▶ **Job item**: Count the lines in the listing below that contain the string "want". Reply with only the number.

[Extracted data entries]
*** Block opens ***

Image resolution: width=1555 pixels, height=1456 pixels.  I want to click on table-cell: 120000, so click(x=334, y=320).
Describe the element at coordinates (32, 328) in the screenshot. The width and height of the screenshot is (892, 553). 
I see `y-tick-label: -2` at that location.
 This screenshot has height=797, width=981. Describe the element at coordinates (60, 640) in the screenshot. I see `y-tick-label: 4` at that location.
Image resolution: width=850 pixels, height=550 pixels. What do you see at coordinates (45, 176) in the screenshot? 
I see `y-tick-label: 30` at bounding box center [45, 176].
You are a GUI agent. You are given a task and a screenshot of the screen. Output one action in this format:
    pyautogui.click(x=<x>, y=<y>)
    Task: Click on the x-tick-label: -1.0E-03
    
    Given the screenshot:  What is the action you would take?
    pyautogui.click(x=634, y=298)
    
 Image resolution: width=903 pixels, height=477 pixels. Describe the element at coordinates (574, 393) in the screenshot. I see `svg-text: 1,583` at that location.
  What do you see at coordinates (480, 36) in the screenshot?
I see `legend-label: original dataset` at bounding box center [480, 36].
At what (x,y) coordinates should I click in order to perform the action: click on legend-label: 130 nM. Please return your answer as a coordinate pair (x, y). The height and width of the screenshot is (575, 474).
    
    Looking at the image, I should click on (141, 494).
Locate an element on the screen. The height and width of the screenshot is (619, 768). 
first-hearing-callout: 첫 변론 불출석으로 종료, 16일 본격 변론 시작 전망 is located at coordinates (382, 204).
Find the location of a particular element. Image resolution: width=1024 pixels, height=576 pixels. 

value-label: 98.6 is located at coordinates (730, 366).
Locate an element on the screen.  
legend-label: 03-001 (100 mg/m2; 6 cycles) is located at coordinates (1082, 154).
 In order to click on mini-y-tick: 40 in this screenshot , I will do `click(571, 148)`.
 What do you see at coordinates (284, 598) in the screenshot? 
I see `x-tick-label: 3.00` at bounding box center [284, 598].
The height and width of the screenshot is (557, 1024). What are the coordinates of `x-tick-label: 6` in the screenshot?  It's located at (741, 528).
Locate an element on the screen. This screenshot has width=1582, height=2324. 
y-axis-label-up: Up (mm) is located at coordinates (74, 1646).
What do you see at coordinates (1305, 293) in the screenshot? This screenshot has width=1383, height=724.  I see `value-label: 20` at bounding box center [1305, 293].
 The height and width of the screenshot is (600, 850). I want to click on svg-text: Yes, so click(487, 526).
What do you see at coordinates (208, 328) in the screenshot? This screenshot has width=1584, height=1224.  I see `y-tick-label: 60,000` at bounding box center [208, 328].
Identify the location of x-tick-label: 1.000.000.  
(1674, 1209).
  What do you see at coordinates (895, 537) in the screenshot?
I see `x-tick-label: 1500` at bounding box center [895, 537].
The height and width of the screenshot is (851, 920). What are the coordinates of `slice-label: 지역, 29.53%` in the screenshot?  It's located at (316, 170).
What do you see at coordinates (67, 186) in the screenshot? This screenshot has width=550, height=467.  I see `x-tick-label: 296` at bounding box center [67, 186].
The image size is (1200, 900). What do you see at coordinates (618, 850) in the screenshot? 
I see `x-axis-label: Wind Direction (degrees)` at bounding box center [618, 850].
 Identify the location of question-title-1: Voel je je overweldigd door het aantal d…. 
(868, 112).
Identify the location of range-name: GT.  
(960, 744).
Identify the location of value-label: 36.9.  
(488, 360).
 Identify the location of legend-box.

*** Block closes ***

▶ **Response to this exercise**: 2